Limitations & Future Work

  1. Absence of semantic priors: skinning weights are driven entirely by physical constraints without incorporating semantic information (e.g., joint locations, functional parts), which may be suboptimal for complex topologies.
  2. Fixed number of handles: the choice of \(m\) bounds expressive capacity, but the paper does not sufficiently discuss adaptive selection strategies.
  3. Simplified material models: only hyperelastic materials (Neo-Hookean) are supported; plasticity, viscoelasticity, fracture, and other complex material behaviors are not covered.

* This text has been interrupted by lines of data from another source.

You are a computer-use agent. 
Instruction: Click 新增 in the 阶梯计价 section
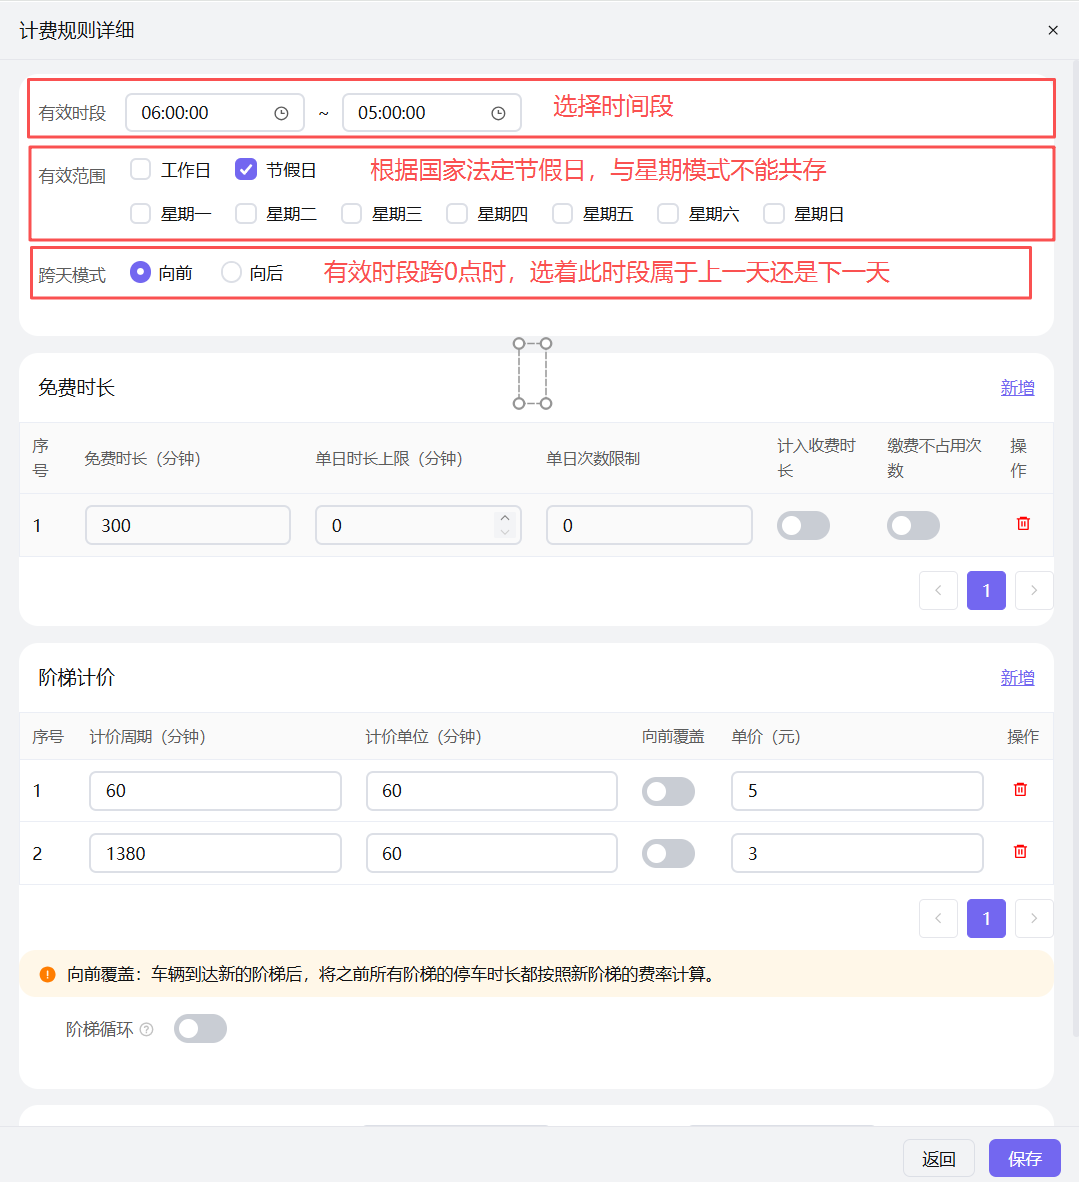pos(1017,677)
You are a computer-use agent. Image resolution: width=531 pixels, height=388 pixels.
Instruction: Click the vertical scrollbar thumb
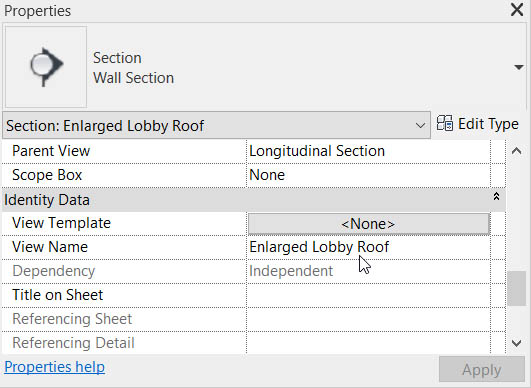tap(516, 288)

  4. Evaluation limited to skinning quality: while animation results are demonstrated, quantitative accuracy comparisons against ground-truth simulation trajectories are absent.

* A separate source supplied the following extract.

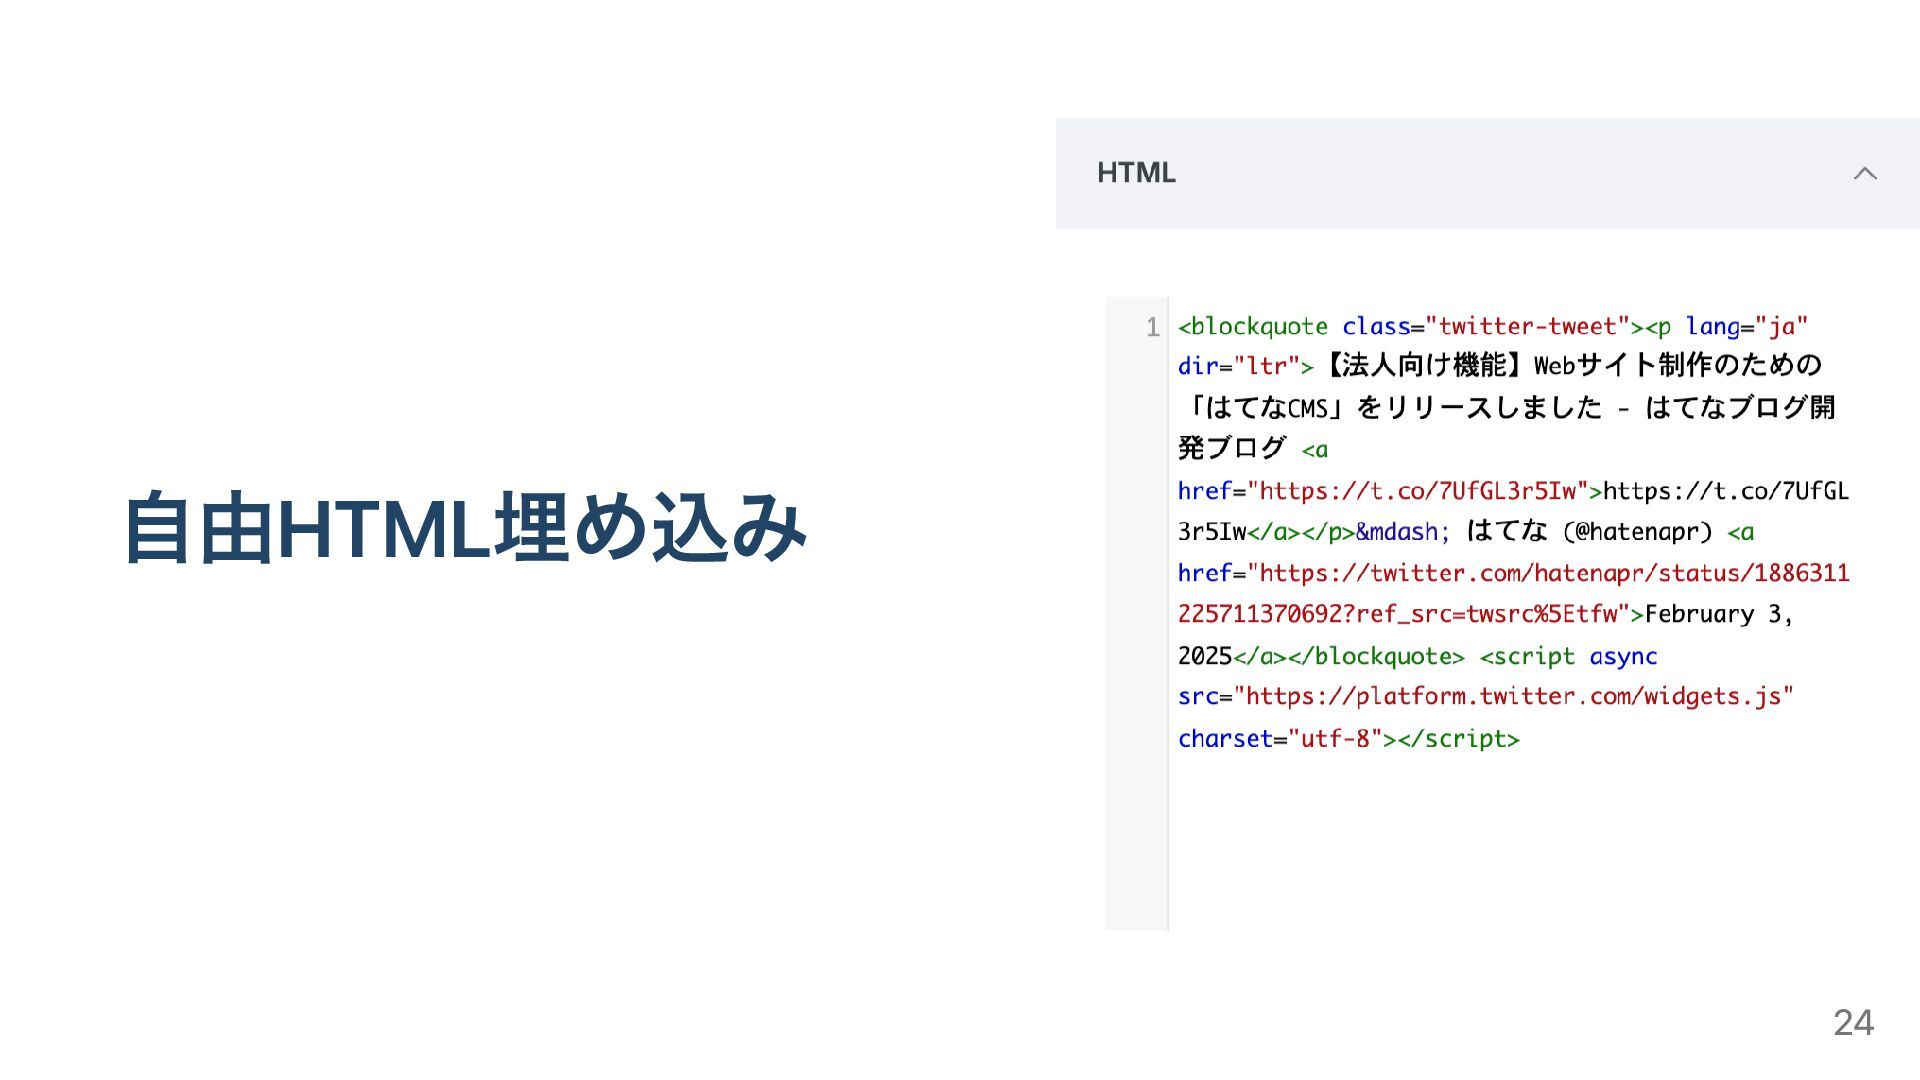Click line number 1 in the gutter

click(x=1152, y=327)
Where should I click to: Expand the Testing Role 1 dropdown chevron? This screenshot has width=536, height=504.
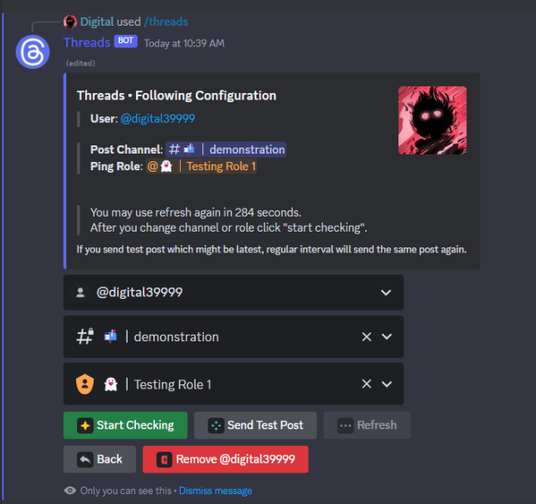pyautogui.click(x=387, y=384)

  5. Dependence on pre-trained encoder: the shape encoder Michelangelo is pre-trained on ShapeNet; generalization to 3D shapes outside ShapeNet remains unverified.
  • Relationship to Simplicits (SIGGRAPH 2024): PhysSkin directly inherits the skinning field subspace formulation from Simplicits but addresses its two major shortcomings: (1) generalization — a single model vs. per-object training; (2) training stability — ConFIG + normalization vs. naive optimization.
  • Distinction from Anymate: Anymate employs supervised learning from annotated data, whereas PhysSkin is fully self-supervised; Anymate outputs discrete skeleton weights while PhysSkin outputs a continuous field.
  • Implications for multi-objective optimization: the ConFIG gradient correction approach may be broadly applicable to other multi-constraint learning settings such as physics-informed neural networks (PINNs).

Rating

  • Novelty: ⭐⭐⭐⭐⭐ — Generalizable physics self-supervised skinning field with multi-constraint gradient correction; the solution is complete and original.
  • Experimental Thoroughness: ⭐⭐⭐⭐ — Two datasets, multiple baselines, comprehensive ablation, and efficiency comparisons.
  • Writing Quality: ⭐⭐⭐⭐ — Theoretical derivations are clear; architectural visualization is excellent.
  • Value: ⭐⭐⭐⭐⭐ — Real-time performance + generalizability + annotation-free design make this industrially practical for 3D animation.